**Extracted text:**
Black holes are areas of maximal local entropy; that is, they have maximum entropy for the (nominal) volume they occupy. Why? Because they are absorbing matter or energy that has a finite amount of entropy but compressing it into a fundamentally minimal volume (as compact as it is possible for energy to exist). This is in conflict with a classical view of thermodynamics, in which the absorption of all associated matter and energy is complete, i.e. there is “no hair”, no way to tell what is in within the event horizon of a black hole because no particles (and thus, no information) can escape, and no low temperature reservoir to which to provide entropy balance. This is resolved by permitting a black hole to radiate away a certain amount of energy (from which comes the quantum electrodynamic field theory-based “Hawking radiation”) at a specific temperature based strictly on its mass, electric charge, and rotational momentum, so that it can maintain thermodynamic balance and still behave as General Relativity describes. (A black hole can essentially be treated as single a giant composite quantum particle insofar as it can be distinguished only by these limited properties.) Stellar mass black holes actually radiate energy at a lower temperature than the surrounding background, and so are themselves electromagnetically invisible from any distance, though the behavior of matter surrounding and infalling into them can give signiture traces in the form of synchnotron radiation.
Actually, homogeneity of energy is characteristic of a high entropy state. The early universe enjoyed low entropy by being so compressed in volume–and with such a vast amount of unbound energy–that even very tiny anisotropies gave low entropy. As the universe expanded symmetries between the fundamental forces broke, and as matter and energy condensed into observable forms these fine differences led to large variations in thermal and gravitational equilibrium, which in turn formed the non-fundamental celestial structures (from stars to galactic superclusters) we see today, and eventually, higher elements and rocky bodies like the Earth.
Although it is common to think of the early universe as being a big singularity, the fact is that the space it occupied was also singular; unlike a black hole, it had no external place to radiate to. The model of a black hole is then turned on its head, as if the universe is a black hole in reverse or inside out. Could we be inside of an expanding black hole which was conceived at the Big Bang? It has been suggested, though by no means widely accepted or falsifiable, but the implications are pretty meaningless, even for theorists. Just as we cannot see into the event horizon of a black hole, the occupants of a black hole could not see outside or obtain useful information across that boundary. We couldn’t even tell if the basic physical constants, and thus the behavior and extent of force interactions, would be the same.
Dark energy is basically a placeholder for a phenomenon which mathematically satisfies empirical observations but has no real explanation. We know, or at least think that we know, that there is a repulsive action that works upon spacetime in opposition to normal gravity, either as a previously unknown long range component of gravity, or some other fundamental force interaction that causes spacetime to expand. We don’t actually know anything about the underlying nature of it, though, only that it is needed in some form to copy with the Hubble Flow and to give instantiation to a stable or accelerating expanding universe.
Personally, I find the term “dark energy” to be far to prosaic and prefer “crepuscular palpitation” instead. Plus, then people look at me funny, like I’m describing an unspeakable medical procedure, which is a great way to keep a couch to yourself at a crowded party.

**Data extract:**
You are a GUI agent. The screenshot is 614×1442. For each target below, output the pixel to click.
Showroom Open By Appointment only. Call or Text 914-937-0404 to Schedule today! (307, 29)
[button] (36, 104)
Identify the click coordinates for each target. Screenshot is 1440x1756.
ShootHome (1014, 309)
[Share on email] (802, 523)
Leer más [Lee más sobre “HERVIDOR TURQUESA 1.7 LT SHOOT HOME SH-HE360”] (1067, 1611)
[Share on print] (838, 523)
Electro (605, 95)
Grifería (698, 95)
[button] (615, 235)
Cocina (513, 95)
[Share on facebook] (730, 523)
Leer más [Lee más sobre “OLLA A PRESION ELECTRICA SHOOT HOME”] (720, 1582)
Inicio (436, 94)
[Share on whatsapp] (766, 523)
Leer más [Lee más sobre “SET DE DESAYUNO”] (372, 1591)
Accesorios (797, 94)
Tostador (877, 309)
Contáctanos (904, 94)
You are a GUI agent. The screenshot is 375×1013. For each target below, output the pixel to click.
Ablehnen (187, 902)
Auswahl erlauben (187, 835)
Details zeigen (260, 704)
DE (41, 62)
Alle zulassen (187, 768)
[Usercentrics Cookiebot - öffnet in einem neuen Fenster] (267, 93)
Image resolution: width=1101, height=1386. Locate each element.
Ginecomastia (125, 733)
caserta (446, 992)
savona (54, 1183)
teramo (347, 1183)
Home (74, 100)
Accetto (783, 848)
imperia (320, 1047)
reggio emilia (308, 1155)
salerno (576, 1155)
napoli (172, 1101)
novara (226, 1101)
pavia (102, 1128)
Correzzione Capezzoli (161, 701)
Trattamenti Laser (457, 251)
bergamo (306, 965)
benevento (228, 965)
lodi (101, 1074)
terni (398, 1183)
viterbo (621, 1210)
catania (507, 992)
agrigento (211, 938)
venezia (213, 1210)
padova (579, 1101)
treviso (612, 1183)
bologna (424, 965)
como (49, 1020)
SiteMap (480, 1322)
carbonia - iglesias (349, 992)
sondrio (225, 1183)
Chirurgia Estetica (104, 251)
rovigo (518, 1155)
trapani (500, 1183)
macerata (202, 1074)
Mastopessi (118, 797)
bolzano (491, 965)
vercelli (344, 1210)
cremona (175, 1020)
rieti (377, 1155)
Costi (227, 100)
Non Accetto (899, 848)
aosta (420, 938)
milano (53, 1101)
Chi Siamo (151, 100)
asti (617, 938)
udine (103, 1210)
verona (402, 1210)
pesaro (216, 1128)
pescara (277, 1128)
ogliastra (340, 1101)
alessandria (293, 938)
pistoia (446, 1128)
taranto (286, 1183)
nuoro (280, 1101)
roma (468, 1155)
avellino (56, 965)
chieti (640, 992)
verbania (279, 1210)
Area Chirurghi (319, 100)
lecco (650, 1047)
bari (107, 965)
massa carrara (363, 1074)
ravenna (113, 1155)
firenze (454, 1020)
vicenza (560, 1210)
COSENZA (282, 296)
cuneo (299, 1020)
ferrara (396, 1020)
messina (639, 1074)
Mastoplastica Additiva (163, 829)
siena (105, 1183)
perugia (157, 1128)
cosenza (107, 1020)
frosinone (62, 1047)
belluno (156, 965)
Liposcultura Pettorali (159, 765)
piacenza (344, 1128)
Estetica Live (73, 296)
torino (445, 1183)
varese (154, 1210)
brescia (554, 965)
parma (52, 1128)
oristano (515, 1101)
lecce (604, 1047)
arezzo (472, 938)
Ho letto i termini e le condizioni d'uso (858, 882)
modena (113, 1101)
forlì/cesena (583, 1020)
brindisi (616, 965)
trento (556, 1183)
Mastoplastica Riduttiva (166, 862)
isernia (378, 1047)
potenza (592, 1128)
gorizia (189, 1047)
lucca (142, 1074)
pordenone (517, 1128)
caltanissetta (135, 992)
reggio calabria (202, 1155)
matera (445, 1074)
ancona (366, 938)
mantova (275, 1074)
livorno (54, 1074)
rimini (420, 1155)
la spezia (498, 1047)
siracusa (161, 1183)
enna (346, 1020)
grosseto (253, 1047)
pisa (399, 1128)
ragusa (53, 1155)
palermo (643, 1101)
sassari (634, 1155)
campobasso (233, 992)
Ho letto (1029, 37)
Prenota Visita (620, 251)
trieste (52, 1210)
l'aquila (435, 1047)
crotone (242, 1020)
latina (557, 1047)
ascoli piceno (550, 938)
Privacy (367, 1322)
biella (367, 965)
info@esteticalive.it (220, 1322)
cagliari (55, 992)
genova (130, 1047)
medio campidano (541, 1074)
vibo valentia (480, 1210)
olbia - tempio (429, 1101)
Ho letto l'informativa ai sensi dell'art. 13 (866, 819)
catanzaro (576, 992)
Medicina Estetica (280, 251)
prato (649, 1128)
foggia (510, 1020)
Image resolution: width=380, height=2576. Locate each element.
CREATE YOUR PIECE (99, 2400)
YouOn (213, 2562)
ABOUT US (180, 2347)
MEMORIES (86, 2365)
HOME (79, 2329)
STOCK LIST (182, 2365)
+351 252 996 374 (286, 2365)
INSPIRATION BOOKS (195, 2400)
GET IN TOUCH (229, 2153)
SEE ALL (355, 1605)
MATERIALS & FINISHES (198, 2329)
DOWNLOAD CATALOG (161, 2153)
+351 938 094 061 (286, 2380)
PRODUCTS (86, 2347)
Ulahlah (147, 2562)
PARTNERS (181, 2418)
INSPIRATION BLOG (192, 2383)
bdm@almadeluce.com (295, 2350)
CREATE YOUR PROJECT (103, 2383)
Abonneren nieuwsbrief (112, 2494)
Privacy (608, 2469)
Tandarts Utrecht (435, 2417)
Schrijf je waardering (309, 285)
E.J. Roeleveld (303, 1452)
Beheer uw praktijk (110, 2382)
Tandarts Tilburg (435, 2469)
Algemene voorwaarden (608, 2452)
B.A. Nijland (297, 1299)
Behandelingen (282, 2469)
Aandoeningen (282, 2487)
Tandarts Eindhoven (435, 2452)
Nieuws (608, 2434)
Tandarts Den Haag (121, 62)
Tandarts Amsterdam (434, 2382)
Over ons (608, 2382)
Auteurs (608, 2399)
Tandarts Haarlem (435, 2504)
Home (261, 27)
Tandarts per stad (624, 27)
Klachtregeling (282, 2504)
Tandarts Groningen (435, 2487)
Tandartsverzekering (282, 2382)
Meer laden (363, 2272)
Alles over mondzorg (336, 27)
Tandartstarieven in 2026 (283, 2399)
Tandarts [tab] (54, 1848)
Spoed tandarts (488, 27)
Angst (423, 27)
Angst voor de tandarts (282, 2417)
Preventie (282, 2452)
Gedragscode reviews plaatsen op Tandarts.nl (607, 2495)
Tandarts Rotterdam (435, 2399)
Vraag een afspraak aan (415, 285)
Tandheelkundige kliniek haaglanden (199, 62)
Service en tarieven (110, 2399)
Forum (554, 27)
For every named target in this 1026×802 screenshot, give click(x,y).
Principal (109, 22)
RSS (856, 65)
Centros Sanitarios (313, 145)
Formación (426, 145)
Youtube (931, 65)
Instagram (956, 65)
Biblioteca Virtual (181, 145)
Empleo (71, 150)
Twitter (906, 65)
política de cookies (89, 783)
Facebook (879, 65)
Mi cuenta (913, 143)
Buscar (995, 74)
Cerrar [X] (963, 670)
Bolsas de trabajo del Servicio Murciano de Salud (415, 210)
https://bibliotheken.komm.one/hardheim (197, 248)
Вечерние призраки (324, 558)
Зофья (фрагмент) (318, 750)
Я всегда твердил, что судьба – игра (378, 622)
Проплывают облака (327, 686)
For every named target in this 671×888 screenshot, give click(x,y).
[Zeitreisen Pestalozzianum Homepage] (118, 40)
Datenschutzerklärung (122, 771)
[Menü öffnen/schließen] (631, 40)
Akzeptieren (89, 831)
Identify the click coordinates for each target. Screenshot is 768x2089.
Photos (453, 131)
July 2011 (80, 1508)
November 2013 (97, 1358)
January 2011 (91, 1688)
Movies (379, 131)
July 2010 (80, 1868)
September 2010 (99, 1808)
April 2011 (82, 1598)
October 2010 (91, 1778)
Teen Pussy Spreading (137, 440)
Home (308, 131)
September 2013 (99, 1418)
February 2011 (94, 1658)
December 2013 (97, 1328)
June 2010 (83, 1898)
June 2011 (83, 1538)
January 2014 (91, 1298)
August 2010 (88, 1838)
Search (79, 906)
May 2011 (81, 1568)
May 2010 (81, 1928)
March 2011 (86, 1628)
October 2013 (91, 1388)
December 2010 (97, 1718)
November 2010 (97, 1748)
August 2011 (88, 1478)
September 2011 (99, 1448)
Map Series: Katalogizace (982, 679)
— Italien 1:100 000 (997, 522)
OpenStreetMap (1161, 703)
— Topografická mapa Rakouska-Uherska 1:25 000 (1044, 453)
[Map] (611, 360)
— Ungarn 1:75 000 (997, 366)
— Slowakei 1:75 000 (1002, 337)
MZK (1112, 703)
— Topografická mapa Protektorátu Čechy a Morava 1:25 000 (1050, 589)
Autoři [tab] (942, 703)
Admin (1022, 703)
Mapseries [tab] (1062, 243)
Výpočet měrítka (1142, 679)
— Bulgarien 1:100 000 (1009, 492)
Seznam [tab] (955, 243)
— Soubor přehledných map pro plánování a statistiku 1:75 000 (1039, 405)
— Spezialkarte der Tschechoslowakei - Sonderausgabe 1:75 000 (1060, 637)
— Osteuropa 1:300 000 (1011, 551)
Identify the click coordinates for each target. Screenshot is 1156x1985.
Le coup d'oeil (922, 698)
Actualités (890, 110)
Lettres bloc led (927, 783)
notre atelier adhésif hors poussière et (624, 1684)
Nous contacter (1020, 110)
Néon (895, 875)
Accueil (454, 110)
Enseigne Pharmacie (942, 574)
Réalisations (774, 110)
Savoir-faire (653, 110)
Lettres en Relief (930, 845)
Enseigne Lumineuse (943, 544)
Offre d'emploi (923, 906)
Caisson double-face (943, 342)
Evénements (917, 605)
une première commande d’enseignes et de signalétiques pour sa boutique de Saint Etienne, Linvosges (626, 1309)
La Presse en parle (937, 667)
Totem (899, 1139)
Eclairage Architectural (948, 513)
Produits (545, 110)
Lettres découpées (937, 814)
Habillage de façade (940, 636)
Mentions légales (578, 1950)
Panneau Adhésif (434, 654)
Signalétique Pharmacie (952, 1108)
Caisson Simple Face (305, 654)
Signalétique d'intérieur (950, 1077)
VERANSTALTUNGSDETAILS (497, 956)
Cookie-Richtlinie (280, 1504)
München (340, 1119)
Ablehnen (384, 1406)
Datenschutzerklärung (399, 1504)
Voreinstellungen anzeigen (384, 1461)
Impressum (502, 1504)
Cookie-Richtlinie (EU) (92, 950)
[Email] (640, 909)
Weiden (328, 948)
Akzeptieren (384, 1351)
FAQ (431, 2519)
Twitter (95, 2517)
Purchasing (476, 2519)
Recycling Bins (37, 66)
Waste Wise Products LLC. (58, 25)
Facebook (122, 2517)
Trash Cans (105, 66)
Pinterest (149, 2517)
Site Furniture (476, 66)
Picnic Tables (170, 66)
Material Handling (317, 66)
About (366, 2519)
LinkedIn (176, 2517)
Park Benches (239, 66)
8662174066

**Things to do:**
**1)** In the black hole text, replace "falsifiable" with "testable" and write out the passage that begins at the words "Although it is" and ends after "be the same.".
**2)** According to the black hole text, which properties determine the temperature at which a black hole radiates energy? List them all.

**Responses to the exercise:**
**1)**
Although it is common to think of the early universe as being a big singularity, the fact is that the space it occupied was also singular; unlike a black hole, it had no external place to radiate to. The model of a black hole is then turned on its head, as if the universe is a black hole in reverse or inside out. Could we be inside of an expanding black hole which was conceived at the Big Bang? It has been suggested, though by no means widely accepted or testable, but the implications are pretty meaningless, even for theorists. Just as we cannot see into the event horizon of a black hole, the occupants of a black hole could not see outside or obtain useful information across that boundary. We couldn’t even tell if the basic physical constants, and thus the behavior and extent of force interactions, would be the same.

**2)** Mass, electric charge, and rotational momentum.